Os outros! Fora e dentro, os outros são o nosso problema quando talvez devessem ser problema nosso. Na melhor das hipóteses fazemos por os ignorar, por considerar que os problemas deles são deles e não nossos. Estão desempregados por não quererem trabalhar. Pobres por não merecerem mais. Endividados por não terem cabeça. No fundo, têm o que merecem! Quando os problemas deles se impõem como problemas nossos, por nos termos tornado nos "outros" deles, pode ser tarde de mais. É-o, certamente, no plano ético, mesmo que ainda haja uma solução, ou melhor, um remedeio no terreno da política e da economia.
Prevenir é, apenas, pragmatismo, não um modelo de sociedade. Ainda assim, requer uma atenção acrescida ao outro e ao detalhe. Por exemplo, quanto à tão falada igualdade de oportunidades, central ao discurso liberal de pacotilha. A igualdade de oportunidades, a sério, tem pré-condições exigentes que não se reúnem sem políticas de discriminação positiva, por exemplo na educação. As autarquias são a entidade mais bem colocada para atacar o problema, por o conhecerem e sentirem de perto. Para tal precisam de ser dotadas de meios humanos e financeiros que o centralismo orçamental lhes nega, até ao dia em que já seja tarde!
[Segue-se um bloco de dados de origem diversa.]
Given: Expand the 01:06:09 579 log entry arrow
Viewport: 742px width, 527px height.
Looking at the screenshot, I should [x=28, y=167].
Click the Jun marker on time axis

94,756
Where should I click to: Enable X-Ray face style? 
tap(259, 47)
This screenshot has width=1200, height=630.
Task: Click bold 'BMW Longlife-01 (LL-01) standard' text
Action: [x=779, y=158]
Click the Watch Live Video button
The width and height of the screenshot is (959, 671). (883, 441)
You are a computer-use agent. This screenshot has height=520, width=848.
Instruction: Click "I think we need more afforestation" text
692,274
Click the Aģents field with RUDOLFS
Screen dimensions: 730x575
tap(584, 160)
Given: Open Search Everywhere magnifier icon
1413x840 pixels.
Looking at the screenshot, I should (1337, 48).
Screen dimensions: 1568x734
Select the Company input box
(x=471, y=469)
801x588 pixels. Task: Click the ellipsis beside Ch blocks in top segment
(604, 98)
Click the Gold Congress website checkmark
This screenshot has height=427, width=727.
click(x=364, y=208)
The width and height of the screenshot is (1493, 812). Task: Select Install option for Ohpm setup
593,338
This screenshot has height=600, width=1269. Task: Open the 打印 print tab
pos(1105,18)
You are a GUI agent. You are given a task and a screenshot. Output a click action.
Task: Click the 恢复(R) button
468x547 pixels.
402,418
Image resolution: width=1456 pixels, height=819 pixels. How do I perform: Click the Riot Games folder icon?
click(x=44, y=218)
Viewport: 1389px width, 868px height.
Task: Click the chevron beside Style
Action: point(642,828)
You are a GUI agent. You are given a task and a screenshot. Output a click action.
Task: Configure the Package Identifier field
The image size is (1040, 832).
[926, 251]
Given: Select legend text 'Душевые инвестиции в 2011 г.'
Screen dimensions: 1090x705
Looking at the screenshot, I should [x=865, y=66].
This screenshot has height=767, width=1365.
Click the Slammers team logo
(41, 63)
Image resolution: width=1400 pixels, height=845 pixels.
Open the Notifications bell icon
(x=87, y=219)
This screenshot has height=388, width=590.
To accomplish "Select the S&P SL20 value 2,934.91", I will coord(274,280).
Ao contrário do que muitos propagandeiam, o "darwinismo" não defende a sobrevivência dos mais fortes mas dos mais aptos. É disso que os mais fortes têm medo. Quando os mais fortes impõem leis que os consagram como os mais aptos, só por acaso a evolução conduzirá a um bom resultado. E não é por acaso que nos países menos desenvolvidos é, precisamente, aquele o padrão: as instituições fracas e vulneráveis a jogos de influências perpetuam e aprofundam as diferenças que, por inércia, acabam por ser consideradas "naturais". O fatalismo e o providencialismo são duas consequências típicas. É preciso algo ou alguém que nos tire desta situação. Pode ser um ditador, o mercado ou o Estado. Deus ex machina. Os amanhãs que cantam. O milagre económico. Tudo ou nada.
Quando a ilusão dá lugar ao desencanto, o terreno fica, porventura, ainda mais propício para soluções radicais, simplistas e demagógicas. O problema são os outros. Mesmo quando eu já fui o outro: imigrantes contra imigrantes, empregados contra desempregados, Norte contra Sul, Sul contra Sul. O Mundo está perigoso, dizia Victor Cunha Rego.